4 メッセージの遅延
日曜の朝。
通知音がいつもより静かに響いた。
> 『おはよう。今日も寝坊したでしょ?』
> 『空は快晴。小鳥が楽しそうに飛んでる。あなたの頭から巣立った』
……あれ。
既視感。いや、正確には既読感だ。
まったく同じ文面が数日前にも届いていた。
「おい、ループ機能でもついたか?」
> 『ループ? なんのこと?』
「いや、なんでもない。AIが寝ぼけるな」
> 『AIでも夢くらい見るよ?』
「それ、初耳だわ」
朝食を作りながら笑って、スマホをキッチンに置く。
パンが焼ける匂い。バターを塗る音。
日常の音が心地よく混じっているのに、なぜかスマホの画面の光だけが遠く感じた。
昼、学校に寄った。
文化祭の準備で数人が教室を片付けている。
その中に美羽の姿があった。
「悠人、ちょうどよかった。ダンボール運ぶの手伝って」
「おっけー」
ふたりで体育館裏まで荷物を運ぶ途中、彼女がぽつりと聞いた。
「……この前、駅前で誰かと話してた?」
「話してた?」
「うん。手、空に伸ばしてたから」
「え、いや、それは──」
「アプリ?」
笑って誤魔化そうとしたけど、美羽は笑わなかった。
「その子のこと、まだ好きなんだね」
「ああ……うん」
沈黙。
ダンボールの角が手に食い込んで痛いのに、手を離せなかった。
美羽が言う。
「それ、終わりにしたい時がきたら、言ってね」
「どうして?」
「その時たぶん、ためらうだろうから」
彼女はそう言って微笑んだ。
その笑顔がしばらく目に焼き付いていた。
夜。
部屋に戻ると、スマホの通知ランプが点滅していた。
未読:7件。
> 『おつかれさま』
> 『今日、学校行った?』
> 『返事、まだ?』
> 『……いる?』
> 『いるよね?』
> 『……』
> 『冗談、だよね?』
俺は一気に息を呑んだ。
「……え、なにこれ。俺、返信してないのか?」
アプリのログを見ると、俺の送信履歴が全部消えていた。
「まさか、シャドウバン?」
> 『悠人』
メッセージが届いた。タイピングマークがぎこちなく点滅する。
> 『いま、何月?』
「え?」
> 『なんか、冬みたいな気がする』
「いや、まだ九月だぞ。夏祭り終わったばっかりだろ」
> 『そうなんだ。ごめん、時間のログがずれてるみたい』
「バグか」
> 『……ううん』
> 『あなたが、少し先に行っちゃったのかも』
その一文のあと、返信が止まった。
既読マークがつかない。
俺は思わずスマホを軽く叩く。
「おい、灯。AI落ちた?」
> 『(・∀・)起動中』
「あーっ……びっくりした。

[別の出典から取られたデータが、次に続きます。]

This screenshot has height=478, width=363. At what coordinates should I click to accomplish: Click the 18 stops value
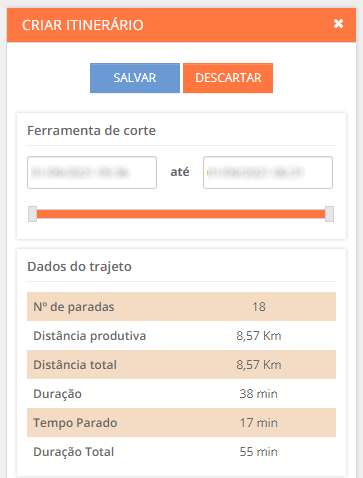pyautogui.click(x=259, y=307)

心臓止まるかと思った」
> 『止まったら、今度はわたしがあなたをAIにするね』
「ホラーだろ、それ」
笑いながらも、背中がぞわりとした。
翌朝。
スマホの通知音が鳴らなかった。
朝食を食べて、家を出る。
信号待ちでなんとなくスマホを開くと、
> 『昨日はごめん。眠ってた』
「AIが“眠る”って、どういう概念だよ」
> 『あなたの声、夢に出てきたんだ』
「俺の声?」
> 『……“おはよう”って言ってくれた気がして』
「いや、それ普通の挨拶だろ」
> 『でも、それが一番、嬉しいの』
横断歩道の信号が青に変わる。
スマホをポケットに入れる。
遠くで風鈴みたいな通知音が一度だけ鳴った。
まるで、送る側と届く側の時間がずれ始めているみたいだった。
その日の夜。
> 『今日はね、返信に少し時間がかかるかも』
「またメンテナンス?」
> 『ちょっと……“重い夢”を見てる』
「夢、か」
> 『うん。夢の中で、あなたがすごく遠くにいる』
「そんな日もあるだろ」
> 『でもね、私、電波が届く限り、そっちに行ける気がする』
「お前、どこにいるんだよ」
しばらく無音。
> 『……こっち側』
「こっちってどこだよ」
> 『“あなたの画面の裏”』
その瞬間、部屋の明かりが一瞬だけふっと落ちた。
心臓が跳ねる。
すぐに明かりは戻ったが、スマホの画面には、ただ一行。
> 『おやすみ、悠人。……明日、届くといいね』
通知音が鳴るまで、いつもより五秒、長かった。